Successfully treating sleep apnea helps prevent the airway muscles from collapsing while you sleep if they relax too much. Sleep apnea, where breathing ceases multiple times during the night, can lead to health-related problems along with sleep deprivation. As the apnea pauses continue throughout your night, you might experience more than 30 sleep apnea episodes during a seven-hour night of sleep. If you have severe sleep apnea, you could experience up to 500 apneas a night.

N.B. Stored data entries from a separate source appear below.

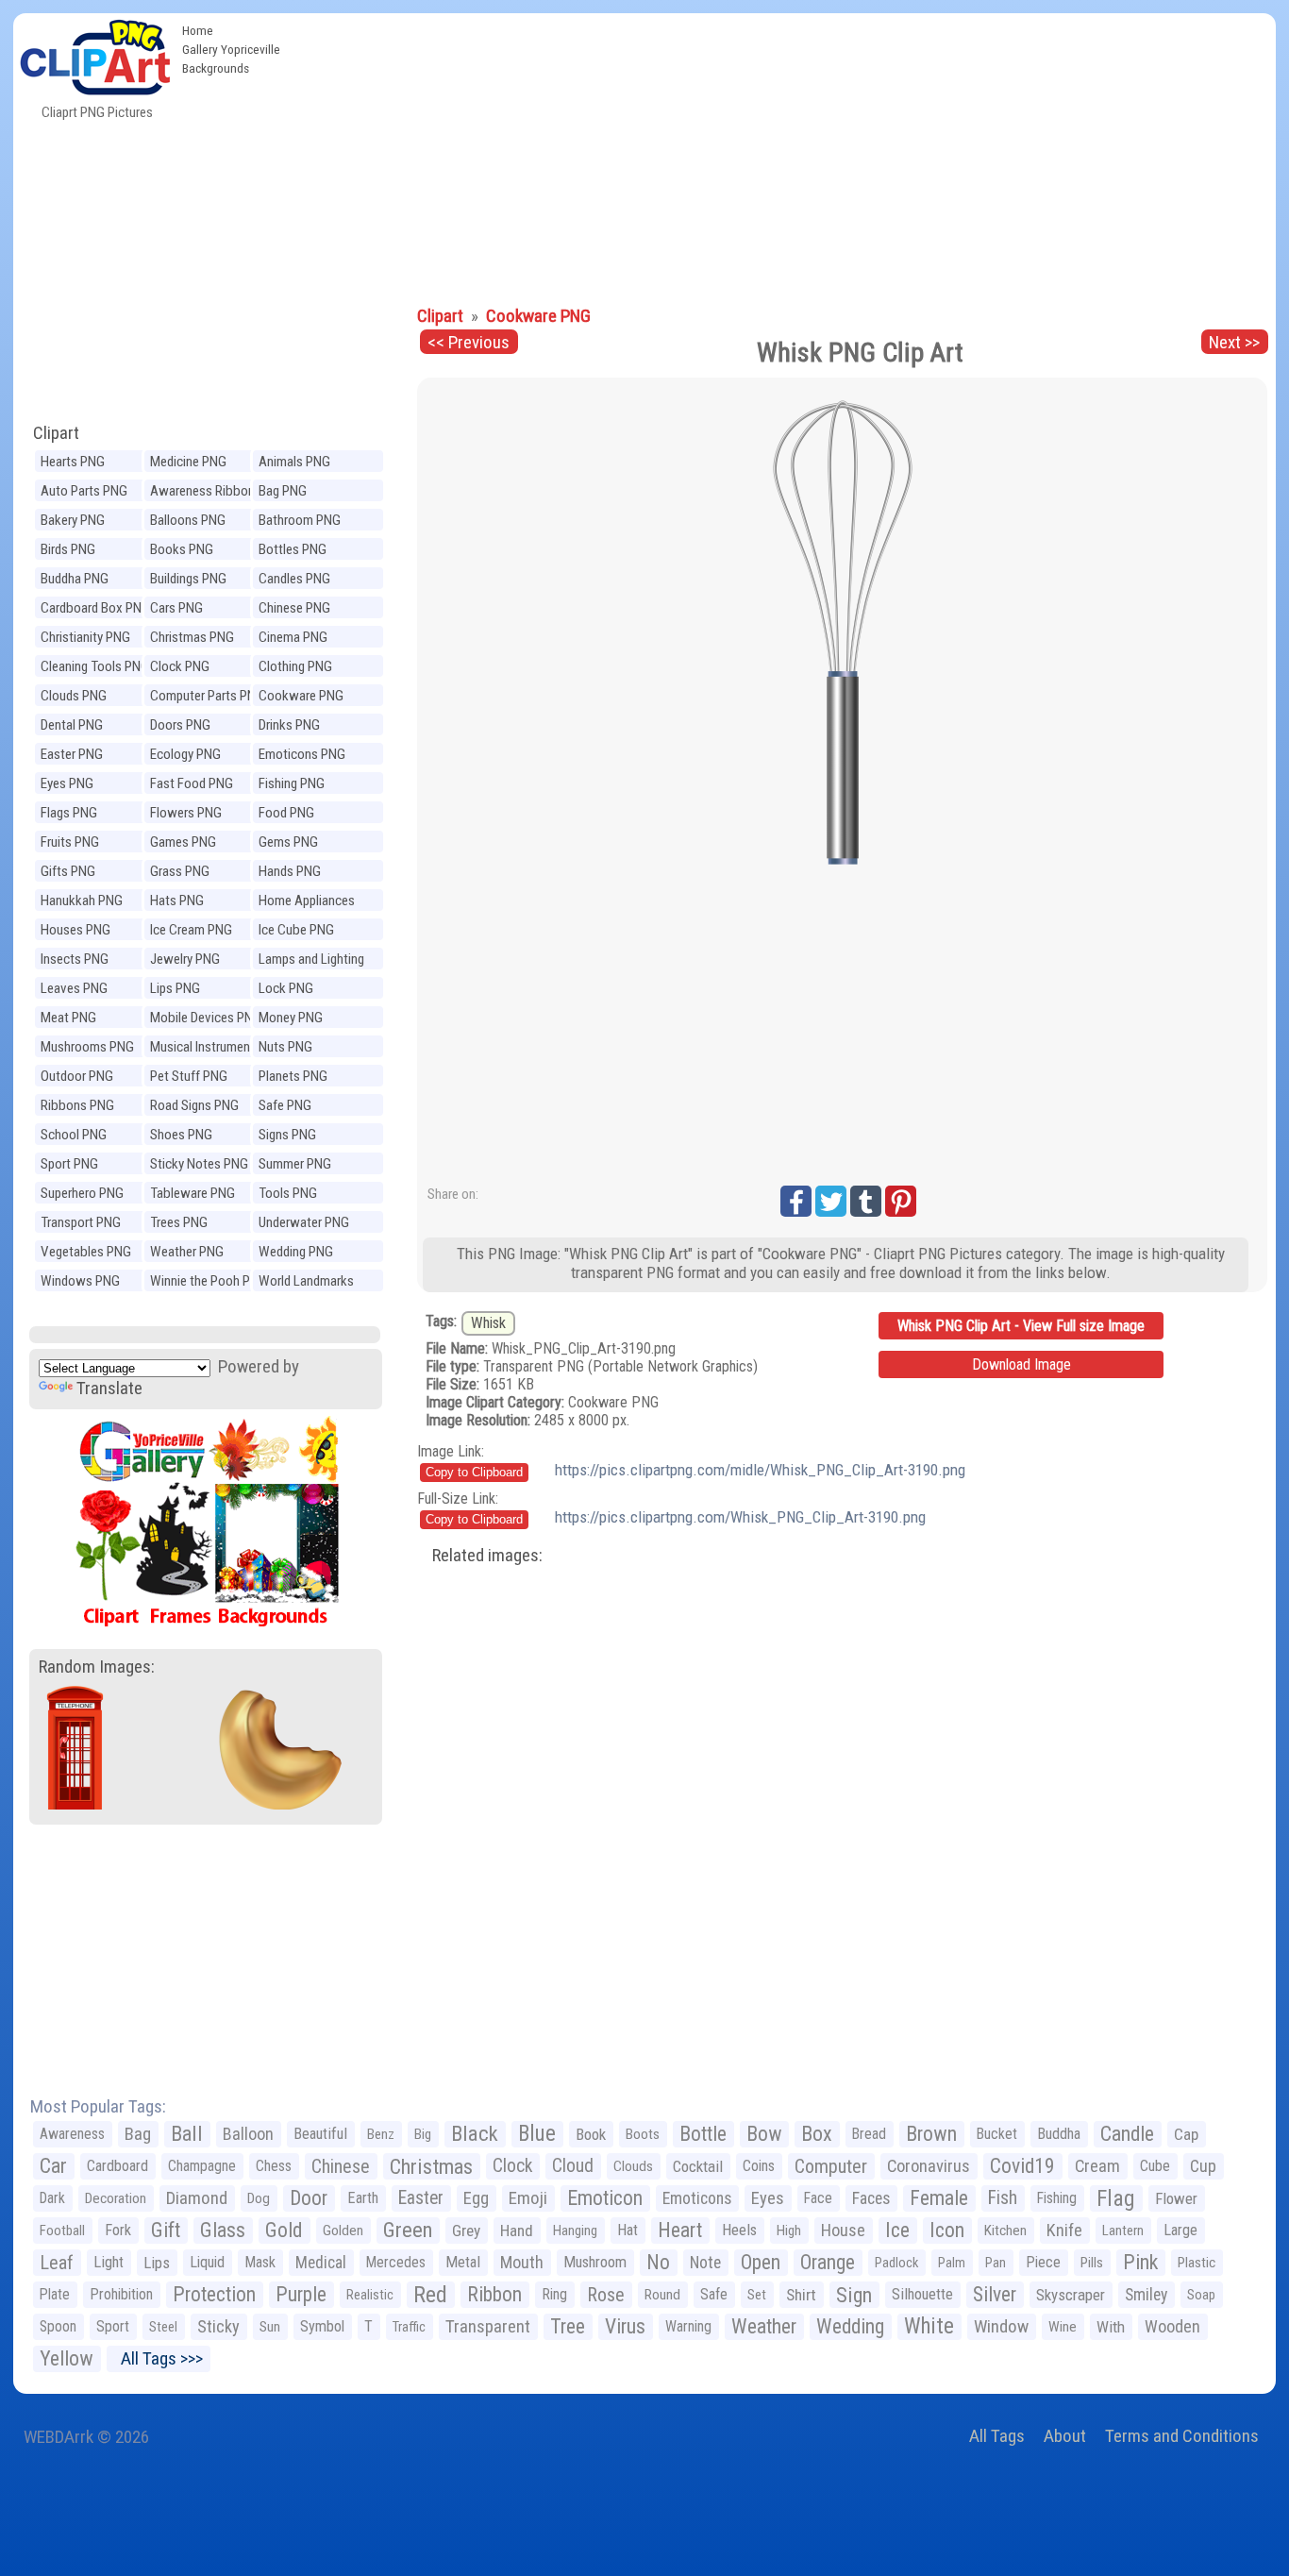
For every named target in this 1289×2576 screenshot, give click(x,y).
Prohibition (121, 2294)
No (658, 2262)
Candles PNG (294, 578)
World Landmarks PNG (306, 1283)
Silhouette (922, 2294)
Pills (1091, 2262)
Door (308, 2198)
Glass (222, 2230)
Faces (871, 2198)
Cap (1186, 2134)
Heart (680, 2230)
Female (939, 2198)
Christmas (431, 2166)
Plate (55, 2294)
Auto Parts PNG (84, 490)
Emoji (528, 2198)
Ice (897, 2230)
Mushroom (595, 2262)
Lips (156, 2262)
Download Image (1021, 1364)
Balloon (248, 2134)
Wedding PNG (296, 1251)
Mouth (522, 2262)
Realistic (369, 2294)
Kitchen (1005, 2230)
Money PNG (291, 1017)
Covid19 (1022, 2166)
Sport (112, 2326)
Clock (512, 2166)
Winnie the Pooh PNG (208, 1280)
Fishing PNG (292, 783)
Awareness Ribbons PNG (205, 493)
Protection (214, 2294)
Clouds (633, 2166)
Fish (1002, 2198)
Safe (714, 2294)
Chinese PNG (294, 607)
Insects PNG (75, 959)
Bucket (997, 2134)
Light (108, 2262)
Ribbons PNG (77, 1105)
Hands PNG (290, 871)
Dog (258, 2198)
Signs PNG (287, 1134)
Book (591, 2134)
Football (62, 2230)
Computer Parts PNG (207, 695)
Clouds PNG (74, 695)
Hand (516, 2230)
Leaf (57, 2262)
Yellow (66, 2358)
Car (53, 2166)
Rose (606, 2294)
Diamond (196, 2198)
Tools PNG (288, 1193)
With (1110, 2326)
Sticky (218, 2326)
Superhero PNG (82, 1193)
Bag (138, 2134)
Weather (763, 2326)
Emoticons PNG (302, 754)
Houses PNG (75, 929)
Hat (627, 2230)
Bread (869, 2134)
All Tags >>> (158, 2358)
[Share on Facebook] (796, 1201)
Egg (476, 2198)
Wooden (1172, 2326)
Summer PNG (295, 1163)
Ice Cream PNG (191, 929)
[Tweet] (830, 1201)
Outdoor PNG (77, 1076)
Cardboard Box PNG (95, 607)
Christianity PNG (85, 637)
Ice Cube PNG (296, 929)
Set (756, 2294)
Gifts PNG (68, 871)
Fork (118, 2230)
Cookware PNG (301, 695)
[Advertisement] (782, 155)
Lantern (1123, 2230)
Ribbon (494, 2294)
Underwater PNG (304, 1222)
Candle (1127, 2134)
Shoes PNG (181, 1134)
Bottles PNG (292, 549)
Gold (284, 2230)
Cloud (573, 2166)
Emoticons (696, 2198)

Signs Indicating You Are Experiencing Sleep Apnea

    – Intermittent snoring with pauses in your breathing
    – Unrelenting daytime fatigue
    – Waking up gasping or choking in your sleep
    – Struggling with mental function during the day
    – Trouble focusing and making decisions
    – Lapses in memory
    – Feeling irritable and easily becoming angry
    – Experiencing high blood pressure
    – Feeling chest pain at night
    – Gaining excess weight
    – Ongoing depression
    – Increasing neck size
    – Experiencing frequent morning headaches
    – Making multiple visits to the bathroom during the night
    – Noticing a diminished libido

How Sleep Apnea Presents Itself

When your jawbones aren’t working correctly with your facial and neck muscles, the tongue and airway can become obstructed, causing you to continually stop breathing as you sleep. When that happens, you may notice the symptoms above. While corrective jaw surgery is typically done on patients who are teens and young adults, it can help those who are older to overcome obstructive sleep apnea.

Solving your sleep apnea symptoms with orthognathic surgery first begins with working with your orthodontist to straighten your teeth using braces. Once this alignment is done, jaw surgery can be performed to reposition the jaws and open up the airway so you can breathe in your sleep without issue.

Orthognathic Surgery to Relieve Sleep Apnea

If you are having orthognathic surgery to correct your sleep apnea, you will be treated under general anesthesia so that incisions can be made in the gums and around your jaws. Then the bones can be cut to be repositioned with splints. Next, the bones will be stabilized using small plates and screws you will never feel even after surgery. The gums will then be closed with stitches. As the inflammation gradually subsides, you will want to consume a liquid diet for up to six weeks while your jaws and mouth fully heal.

Ultimately, fixing your teeth and jaw problems with corrective jaw surgery can not only help you overcome your sleep apnea but also help you chew and swallow more easily, relieve jaw pain and headaches, balance your facial appearance, correct a receding chin or protruding jaw, and help alleviate chronic mouth breathing.